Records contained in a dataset
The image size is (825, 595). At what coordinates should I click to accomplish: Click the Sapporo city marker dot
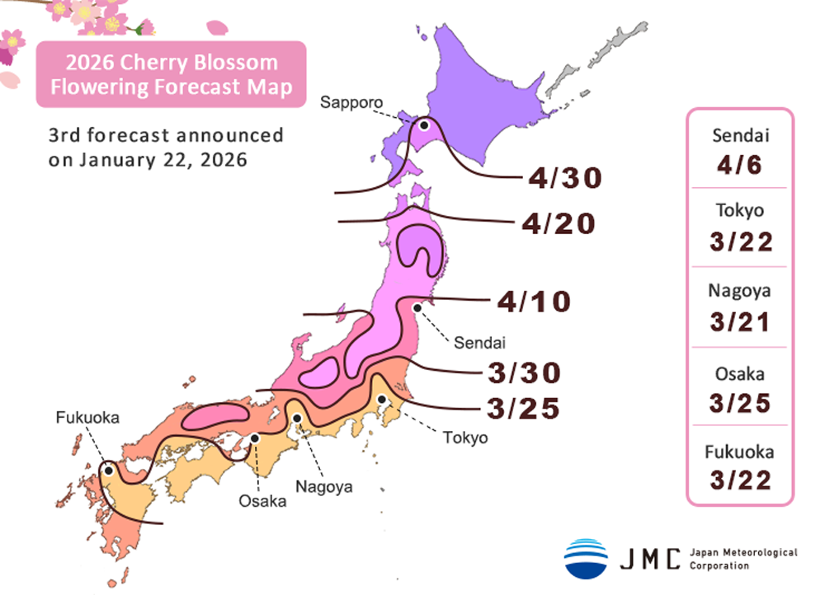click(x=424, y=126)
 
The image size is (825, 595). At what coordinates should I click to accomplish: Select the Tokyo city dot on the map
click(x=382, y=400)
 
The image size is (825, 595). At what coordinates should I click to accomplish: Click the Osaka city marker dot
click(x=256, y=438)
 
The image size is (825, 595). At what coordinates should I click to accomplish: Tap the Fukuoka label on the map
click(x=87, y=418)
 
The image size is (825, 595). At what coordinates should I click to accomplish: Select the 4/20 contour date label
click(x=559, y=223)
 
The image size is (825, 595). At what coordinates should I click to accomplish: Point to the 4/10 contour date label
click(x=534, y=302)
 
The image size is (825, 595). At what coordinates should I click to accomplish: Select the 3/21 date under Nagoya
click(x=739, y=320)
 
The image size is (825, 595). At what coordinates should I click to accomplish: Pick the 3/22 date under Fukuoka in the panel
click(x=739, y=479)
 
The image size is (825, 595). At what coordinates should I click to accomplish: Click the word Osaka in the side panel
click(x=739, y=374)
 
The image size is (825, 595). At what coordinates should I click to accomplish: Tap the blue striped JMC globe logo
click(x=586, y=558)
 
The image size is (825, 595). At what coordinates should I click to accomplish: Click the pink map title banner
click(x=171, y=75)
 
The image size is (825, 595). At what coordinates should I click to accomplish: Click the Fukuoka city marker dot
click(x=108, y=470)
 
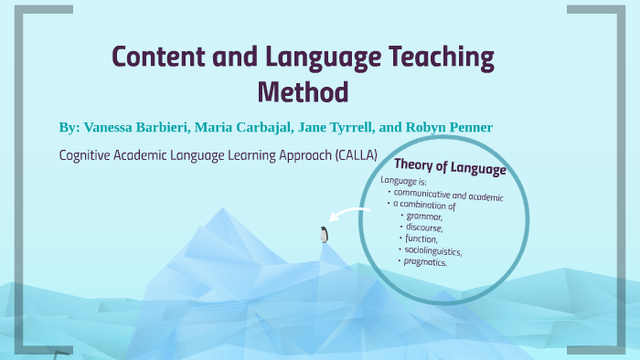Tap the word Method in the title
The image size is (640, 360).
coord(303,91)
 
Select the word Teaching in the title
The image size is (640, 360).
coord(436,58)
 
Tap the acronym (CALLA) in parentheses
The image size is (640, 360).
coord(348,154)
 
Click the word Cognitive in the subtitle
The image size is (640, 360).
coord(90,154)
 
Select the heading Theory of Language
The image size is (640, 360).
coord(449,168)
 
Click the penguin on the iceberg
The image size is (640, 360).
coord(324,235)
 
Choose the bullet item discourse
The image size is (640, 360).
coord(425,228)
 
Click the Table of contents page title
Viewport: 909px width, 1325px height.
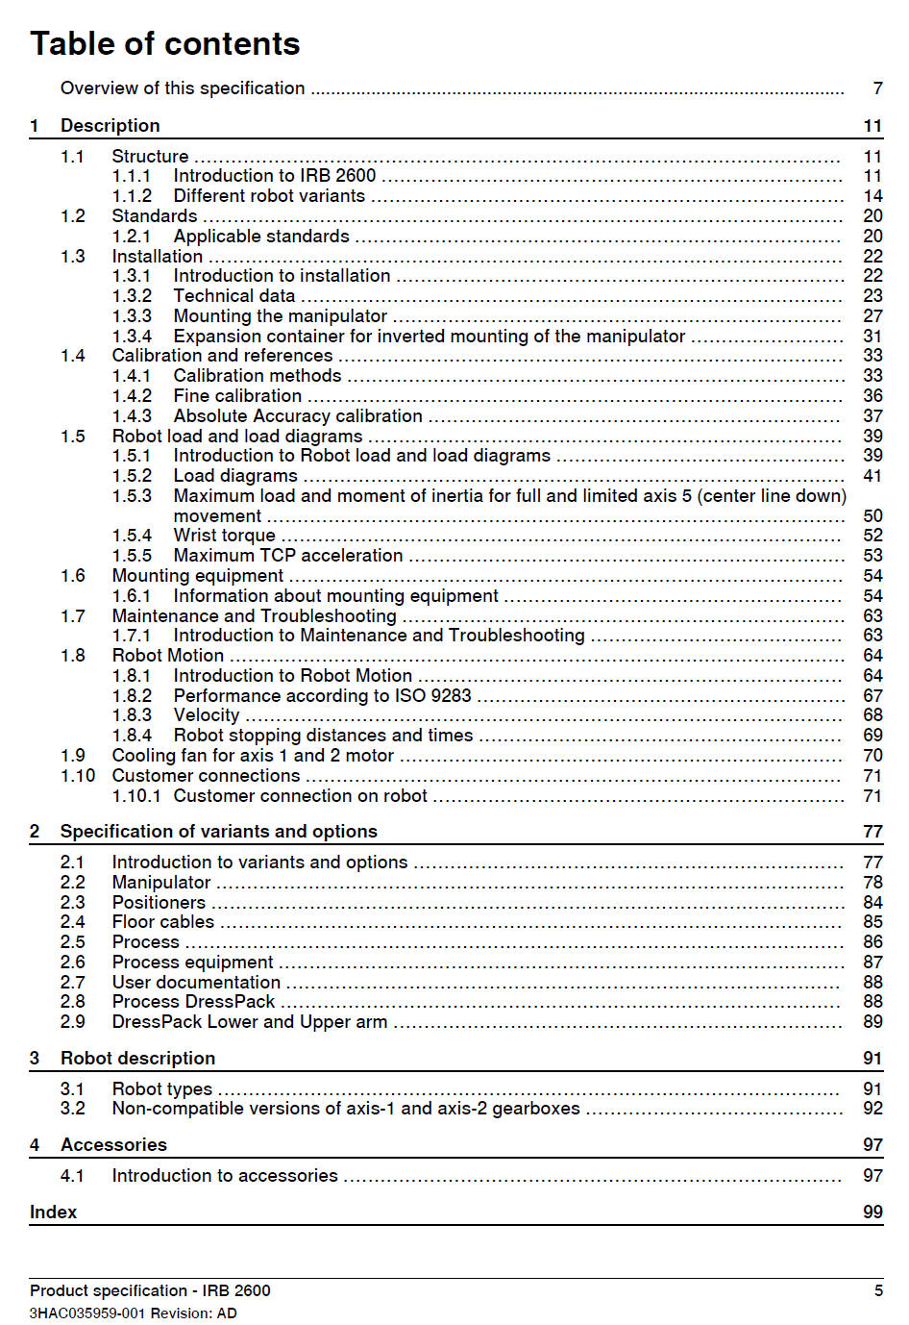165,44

* * *

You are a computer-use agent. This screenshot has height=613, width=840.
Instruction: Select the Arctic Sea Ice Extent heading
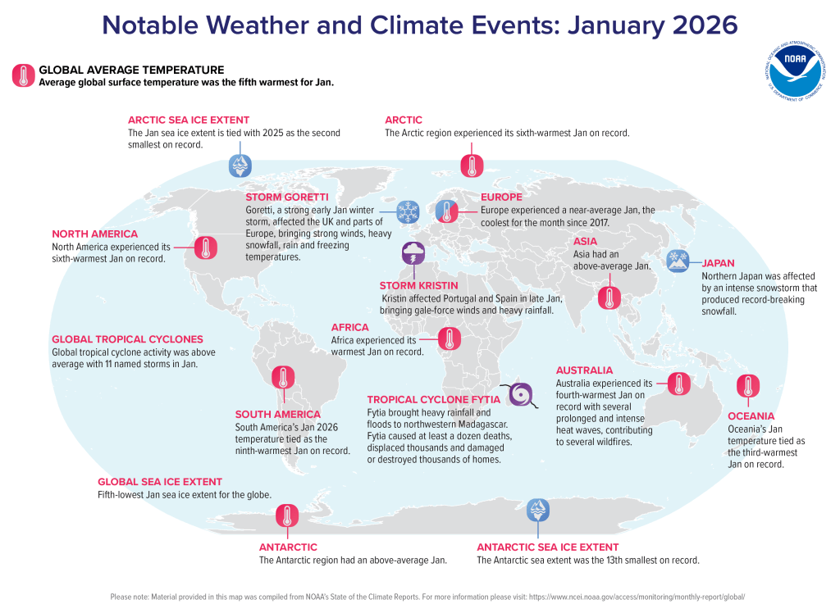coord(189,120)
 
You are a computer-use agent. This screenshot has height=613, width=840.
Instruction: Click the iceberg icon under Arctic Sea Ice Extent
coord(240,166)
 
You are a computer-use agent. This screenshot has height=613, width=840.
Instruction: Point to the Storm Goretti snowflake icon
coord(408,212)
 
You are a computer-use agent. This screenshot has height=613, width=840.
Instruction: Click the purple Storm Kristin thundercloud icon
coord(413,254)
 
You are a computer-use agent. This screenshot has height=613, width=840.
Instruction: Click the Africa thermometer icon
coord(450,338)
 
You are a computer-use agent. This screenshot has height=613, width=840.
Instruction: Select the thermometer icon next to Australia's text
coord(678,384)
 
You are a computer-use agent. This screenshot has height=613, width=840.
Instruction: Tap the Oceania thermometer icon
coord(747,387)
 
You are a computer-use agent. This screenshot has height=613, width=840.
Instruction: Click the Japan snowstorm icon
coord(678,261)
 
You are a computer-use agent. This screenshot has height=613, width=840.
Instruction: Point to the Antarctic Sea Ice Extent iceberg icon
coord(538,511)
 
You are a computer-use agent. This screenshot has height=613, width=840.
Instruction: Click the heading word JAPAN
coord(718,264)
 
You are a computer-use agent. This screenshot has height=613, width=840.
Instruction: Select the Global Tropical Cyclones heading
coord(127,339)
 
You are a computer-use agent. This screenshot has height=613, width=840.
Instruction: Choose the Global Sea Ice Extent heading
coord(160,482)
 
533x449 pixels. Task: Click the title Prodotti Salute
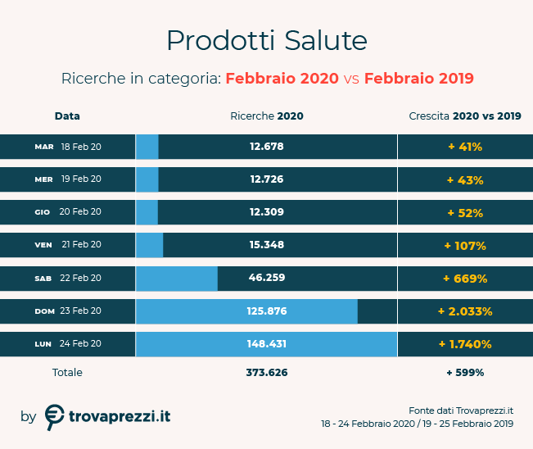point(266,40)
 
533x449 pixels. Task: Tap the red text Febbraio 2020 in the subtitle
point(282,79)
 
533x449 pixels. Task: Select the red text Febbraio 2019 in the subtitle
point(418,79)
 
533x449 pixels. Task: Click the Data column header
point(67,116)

* * *

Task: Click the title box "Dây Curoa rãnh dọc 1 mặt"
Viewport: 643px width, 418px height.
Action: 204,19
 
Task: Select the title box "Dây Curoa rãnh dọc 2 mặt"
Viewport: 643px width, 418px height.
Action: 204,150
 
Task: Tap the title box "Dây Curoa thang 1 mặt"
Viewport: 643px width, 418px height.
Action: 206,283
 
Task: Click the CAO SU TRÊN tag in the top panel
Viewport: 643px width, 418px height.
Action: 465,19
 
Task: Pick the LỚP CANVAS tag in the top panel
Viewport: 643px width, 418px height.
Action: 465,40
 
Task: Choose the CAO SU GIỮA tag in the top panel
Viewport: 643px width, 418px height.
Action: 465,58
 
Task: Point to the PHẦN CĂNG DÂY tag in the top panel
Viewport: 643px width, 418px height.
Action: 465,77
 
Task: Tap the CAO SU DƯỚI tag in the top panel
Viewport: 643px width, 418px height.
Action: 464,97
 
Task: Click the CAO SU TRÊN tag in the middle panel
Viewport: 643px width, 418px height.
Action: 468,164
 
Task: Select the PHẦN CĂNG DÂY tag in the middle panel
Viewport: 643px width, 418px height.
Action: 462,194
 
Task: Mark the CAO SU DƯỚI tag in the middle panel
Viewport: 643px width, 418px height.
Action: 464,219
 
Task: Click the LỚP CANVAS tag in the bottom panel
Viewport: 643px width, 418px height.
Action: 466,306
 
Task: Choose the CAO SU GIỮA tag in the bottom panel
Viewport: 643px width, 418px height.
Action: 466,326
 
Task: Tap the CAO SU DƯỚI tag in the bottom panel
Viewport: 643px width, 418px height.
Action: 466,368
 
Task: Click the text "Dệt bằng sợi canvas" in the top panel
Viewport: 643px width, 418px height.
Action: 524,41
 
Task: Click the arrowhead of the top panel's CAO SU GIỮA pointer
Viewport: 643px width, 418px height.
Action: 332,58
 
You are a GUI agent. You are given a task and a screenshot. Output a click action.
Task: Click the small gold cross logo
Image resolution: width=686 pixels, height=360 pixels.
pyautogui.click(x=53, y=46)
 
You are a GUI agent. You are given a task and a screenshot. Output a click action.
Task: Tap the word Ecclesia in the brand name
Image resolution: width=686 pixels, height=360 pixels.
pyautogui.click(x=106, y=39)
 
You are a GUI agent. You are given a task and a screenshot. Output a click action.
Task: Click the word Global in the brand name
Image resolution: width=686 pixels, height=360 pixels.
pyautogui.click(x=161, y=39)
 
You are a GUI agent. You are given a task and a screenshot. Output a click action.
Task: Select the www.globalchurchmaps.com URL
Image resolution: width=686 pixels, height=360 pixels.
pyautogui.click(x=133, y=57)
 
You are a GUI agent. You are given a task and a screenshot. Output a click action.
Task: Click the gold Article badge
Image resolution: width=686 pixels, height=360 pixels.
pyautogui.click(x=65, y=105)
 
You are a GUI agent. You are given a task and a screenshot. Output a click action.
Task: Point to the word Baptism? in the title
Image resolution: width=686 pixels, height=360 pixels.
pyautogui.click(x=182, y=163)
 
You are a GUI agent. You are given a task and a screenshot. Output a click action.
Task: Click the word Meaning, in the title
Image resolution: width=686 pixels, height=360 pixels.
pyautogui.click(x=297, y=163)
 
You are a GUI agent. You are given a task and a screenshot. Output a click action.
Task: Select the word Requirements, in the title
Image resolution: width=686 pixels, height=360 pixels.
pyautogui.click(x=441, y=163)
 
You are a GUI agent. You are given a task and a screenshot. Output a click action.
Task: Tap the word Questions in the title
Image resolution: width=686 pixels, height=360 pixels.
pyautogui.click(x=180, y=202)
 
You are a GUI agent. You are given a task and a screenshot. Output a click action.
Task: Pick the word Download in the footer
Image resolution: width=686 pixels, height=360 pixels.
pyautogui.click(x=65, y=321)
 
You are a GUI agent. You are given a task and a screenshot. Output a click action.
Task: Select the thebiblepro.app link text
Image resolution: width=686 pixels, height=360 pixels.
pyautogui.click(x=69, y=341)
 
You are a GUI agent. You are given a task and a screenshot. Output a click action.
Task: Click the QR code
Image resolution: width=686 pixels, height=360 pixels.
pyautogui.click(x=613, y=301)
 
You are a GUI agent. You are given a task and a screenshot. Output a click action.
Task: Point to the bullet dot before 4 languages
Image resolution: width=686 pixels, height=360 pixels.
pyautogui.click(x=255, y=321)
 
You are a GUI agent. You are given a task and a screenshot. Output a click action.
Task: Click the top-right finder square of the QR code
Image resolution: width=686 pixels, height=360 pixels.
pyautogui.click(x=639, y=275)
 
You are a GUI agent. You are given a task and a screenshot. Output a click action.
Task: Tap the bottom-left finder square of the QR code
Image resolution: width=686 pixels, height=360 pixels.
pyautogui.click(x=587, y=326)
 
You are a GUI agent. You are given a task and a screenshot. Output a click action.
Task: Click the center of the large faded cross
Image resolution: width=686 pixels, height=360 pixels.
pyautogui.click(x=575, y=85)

Written request:
Reproduce verbatim the records between the line containing "date under Nagoya" and the line containing "click(x=586, y=558)", inclusive.

Solution to this problem:
The image size is (825, 595). At what coordinates should I click to accomplish: Select the 3/21 date under Nagoya
click(x=739, y=320)
 
The image size is (825, 595). At what coordinates should I click to accomplish: Pick the 3/22 date under Fukuoka in the panel
click(x=739, y=479)
 
The image size is (825, 595). At what coordinates should I click to accomplish: Click the word Osaka in the side panel
click(x=739, y=374)
 
The image size is (825, 595). At what coordinates should I click to accomplish: Tap the blue striped JMC globe logo
click(x=586, y=558)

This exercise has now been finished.